19 September 2011

Inherited Wealth and Conservatism

It seems to me that there's a correlation between conservatism and inherited wealth.  A few examples:  Bill Gates, Warren Buffett, George Soros, etc., made their money on their own, and are all fairly progressive.  The Koch brothers, Richard Scaife, Steve Forbes,  etc., inherited their money, and are very conservative.   Here's what I think is going on:

Rich people who made it on their own understand the factors that gave them the opportunity.  Buffett and Soros in particular started from very little and became wealthy on their own merits.   (Gates had money to start with, but he expanded it by three or four orders of magnitude).  They understand something about risk, spending money to make money, educating yourself and your collaborators, rewarding your collaborators, interdependency, and so forth.  The conservatives know about some of this stuff, but they're afraid of it all.  They're trying to minimize risk, both from external competition like other companies, and internal competition, from workers and unions.

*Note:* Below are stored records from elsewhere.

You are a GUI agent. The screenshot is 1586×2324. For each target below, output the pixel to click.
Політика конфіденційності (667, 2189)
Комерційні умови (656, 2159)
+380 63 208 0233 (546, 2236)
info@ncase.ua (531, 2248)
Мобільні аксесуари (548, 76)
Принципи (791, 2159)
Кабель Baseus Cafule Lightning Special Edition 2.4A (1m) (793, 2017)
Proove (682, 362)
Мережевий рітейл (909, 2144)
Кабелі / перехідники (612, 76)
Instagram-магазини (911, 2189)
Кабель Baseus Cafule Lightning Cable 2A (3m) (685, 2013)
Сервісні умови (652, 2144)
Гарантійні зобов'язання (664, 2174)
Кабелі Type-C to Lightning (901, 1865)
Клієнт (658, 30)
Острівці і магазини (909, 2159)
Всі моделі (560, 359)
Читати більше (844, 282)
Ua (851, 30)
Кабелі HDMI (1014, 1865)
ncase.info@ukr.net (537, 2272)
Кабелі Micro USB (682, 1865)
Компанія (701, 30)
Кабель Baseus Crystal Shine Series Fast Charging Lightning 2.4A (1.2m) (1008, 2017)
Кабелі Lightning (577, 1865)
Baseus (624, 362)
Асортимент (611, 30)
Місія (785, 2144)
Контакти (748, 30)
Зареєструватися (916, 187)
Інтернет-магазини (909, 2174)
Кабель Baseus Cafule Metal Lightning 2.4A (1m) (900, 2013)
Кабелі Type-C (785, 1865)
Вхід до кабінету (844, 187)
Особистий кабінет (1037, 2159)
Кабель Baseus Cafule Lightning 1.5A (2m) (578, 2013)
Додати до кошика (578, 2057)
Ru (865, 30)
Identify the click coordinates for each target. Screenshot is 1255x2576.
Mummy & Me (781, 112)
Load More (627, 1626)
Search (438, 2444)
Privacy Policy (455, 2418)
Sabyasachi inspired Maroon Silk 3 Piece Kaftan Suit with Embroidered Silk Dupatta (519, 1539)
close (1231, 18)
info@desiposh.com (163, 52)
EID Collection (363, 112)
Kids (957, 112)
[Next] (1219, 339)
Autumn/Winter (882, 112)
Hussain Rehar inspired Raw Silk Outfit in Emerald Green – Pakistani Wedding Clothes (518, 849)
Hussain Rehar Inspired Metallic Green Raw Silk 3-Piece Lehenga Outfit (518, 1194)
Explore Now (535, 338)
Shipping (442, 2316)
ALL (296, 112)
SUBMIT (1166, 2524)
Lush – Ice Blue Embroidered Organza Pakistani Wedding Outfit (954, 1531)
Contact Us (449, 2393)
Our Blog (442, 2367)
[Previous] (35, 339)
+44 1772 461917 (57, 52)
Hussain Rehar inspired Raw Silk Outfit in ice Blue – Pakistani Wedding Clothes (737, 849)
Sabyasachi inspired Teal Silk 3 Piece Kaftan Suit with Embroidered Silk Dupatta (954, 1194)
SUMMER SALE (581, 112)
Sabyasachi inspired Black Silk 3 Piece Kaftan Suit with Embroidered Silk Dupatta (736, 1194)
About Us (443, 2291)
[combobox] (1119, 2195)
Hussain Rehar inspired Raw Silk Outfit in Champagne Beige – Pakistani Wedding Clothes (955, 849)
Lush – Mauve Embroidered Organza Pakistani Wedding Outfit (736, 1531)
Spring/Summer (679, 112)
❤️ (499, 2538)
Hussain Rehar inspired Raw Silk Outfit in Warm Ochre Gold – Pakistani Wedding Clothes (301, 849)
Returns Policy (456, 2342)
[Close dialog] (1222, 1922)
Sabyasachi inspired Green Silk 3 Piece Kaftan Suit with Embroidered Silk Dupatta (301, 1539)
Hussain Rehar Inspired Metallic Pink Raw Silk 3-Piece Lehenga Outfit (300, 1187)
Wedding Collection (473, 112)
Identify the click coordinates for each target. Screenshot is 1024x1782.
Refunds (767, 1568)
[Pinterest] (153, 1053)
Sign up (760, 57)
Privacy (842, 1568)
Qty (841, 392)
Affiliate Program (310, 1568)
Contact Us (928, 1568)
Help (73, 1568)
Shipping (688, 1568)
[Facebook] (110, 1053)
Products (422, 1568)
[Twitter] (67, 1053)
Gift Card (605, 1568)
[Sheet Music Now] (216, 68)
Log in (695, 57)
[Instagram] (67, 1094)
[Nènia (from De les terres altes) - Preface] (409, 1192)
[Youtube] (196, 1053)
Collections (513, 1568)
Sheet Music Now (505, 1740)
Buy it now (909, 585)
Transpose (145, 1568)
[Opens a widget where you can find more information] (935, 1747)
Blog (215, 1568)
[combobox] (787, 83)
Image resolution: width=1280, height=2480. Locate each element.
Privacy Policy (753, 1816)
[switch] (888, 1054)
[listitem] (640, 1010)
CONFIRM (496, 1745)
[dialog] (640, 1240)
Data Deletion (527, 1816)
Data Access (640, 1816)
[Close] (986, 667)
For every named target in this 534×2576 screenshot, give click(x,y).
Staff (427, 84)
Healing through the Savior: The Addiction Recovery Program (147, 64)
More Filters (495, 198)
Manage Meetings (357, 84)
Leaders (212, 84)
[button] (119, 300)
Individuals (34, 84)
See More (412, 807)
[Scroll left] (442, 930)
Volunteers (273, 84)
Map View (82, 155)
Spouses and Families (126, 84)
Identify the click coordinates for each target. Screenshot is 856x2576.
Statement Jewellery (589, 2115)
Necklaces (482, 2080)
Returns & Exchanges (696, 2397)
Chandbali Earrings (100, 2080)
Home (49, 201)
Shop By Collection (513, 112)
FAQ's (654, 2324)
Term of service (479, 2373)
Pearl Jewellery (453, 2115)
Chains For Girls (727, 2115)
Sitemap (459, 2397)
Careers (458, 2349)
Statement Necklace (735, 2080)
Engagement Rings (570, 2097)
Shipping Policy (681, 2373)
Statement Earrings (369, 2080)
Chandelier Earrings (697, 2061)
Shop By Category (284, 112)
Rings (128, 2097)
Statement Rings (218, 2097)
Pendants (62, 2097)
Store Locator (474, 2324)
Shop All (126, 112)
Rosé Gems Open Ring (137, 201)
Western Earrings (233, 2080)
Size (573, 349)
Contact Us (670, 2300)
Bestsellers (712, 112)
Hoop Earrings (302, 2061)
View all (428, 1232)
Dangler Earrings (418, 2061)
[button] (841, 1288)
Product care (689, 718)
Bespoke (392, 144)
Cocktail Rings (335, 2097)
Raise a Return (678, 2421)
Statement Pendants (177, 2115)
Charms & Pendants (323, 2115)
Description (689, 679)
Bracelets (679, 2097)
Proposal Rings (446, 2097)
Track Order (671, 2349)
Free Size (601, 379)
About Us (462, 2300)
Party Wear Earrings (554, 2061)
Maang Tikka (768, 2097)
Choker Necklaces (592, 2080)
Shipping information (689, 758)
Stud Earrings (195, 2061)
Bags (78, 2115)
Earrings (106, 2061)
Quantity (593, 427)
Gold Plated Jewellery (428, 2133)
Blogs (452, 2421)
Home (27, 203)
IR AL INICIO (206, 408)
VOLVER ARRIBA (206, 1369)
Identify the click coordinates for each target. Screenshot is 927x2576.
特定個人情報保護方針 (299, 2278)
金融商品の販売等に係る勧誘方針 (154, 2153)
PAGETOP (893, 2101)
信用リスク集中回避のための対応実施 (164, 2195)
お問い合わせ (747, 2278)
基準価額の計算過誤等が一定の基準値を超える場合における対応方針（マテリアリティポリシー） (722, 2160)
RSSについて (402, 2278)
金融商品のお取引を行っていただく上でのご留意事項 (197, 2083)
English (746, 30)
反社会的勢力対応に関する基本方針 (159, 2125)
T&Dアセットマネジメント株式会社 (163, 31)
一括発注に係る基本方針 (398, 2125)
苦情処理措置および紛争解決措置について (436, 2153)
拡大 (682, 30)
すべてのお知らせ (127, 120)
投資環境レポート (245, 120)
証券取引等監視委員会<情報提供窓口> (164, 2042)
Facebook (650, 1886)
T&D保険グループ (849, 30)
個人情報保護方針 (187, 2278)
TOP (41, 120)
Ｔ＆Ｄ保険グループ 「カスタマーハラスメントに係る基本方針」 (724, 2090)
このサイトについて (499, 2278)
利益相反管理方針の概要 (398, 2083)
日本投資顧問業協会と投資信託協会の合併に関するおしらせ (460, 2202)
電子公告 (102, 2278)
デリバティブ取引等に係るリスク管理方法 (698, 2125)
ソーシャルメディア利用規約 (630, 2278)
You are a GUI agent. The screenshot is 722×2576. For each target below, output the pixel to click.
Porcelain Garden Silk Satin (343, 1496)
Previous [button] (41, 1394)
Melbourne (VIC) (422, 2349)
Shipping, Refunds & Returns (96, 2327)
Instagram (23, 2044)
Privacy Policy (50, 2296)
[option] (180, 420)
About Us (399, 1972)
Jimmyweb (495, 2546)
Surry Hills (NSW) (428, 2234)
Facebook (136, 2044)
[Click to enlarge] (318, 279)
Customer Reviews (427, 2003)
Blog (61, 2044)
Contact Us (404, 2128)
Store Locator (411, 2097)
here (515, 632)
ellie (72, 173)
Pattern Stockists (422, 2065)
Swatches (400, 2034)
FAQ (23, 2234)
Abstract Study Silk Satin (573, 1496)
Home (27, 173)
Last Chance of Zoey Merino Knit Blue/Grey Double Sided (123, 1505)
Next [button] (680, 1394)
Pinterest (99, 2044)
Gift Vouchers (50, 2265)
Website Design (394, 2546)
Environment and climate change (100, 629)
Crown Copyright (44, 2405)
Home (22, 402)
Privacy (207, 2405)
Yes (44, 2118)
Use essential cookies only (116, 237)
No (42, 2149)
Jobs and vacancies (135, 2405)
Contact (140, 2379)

Conservatives seem to see the world as a zero sum game: in order for them to stay on top, others need to be kept down.  Progressives are aware of this effect, but they know that the world is not really a limited place. Rich progressives know that if you give someone else an opportunity, you may make him rich, but you almost always make yourself richer in the process.

Conservatives have always fought the unions with all their might, and for the past 35 years they've been winning.   What they never seem to understand is that the time that the unions had the most power was the time that the economy was strongest.  The middle class has always been the key to America's economic might.  We won World War II and came out in the end stronger, not because Howard Hughes and Henry Kaiser made a lot of money (although they did) but because tens of millions of workers made lots of airplanes and ships, all of which production lines were almost immediately converted to making consumer products at wars end, and the millions of workers had money to pay for them.

Henry Ford was an interesting case, and works as a paradigm of the point I'm trying to make.  When asked why he paid his workers so much, he explained that he wanted them to be able to buy his products.  Talk about taking the long view!  He was also an ardent pacifist, regarding war as a terrible waste.  He was strongly opposed to racism.  He was also opposed to labor unions (regarding them as corrupt), and he seems to have held some anti-semitic views for a time--he later recanted these views very publicly.  By then very rich and suffering from many health issues, he didn't like FDR's New Deal, but when it looked like we were about to go to war against the Nazis, he embraced the cause completely.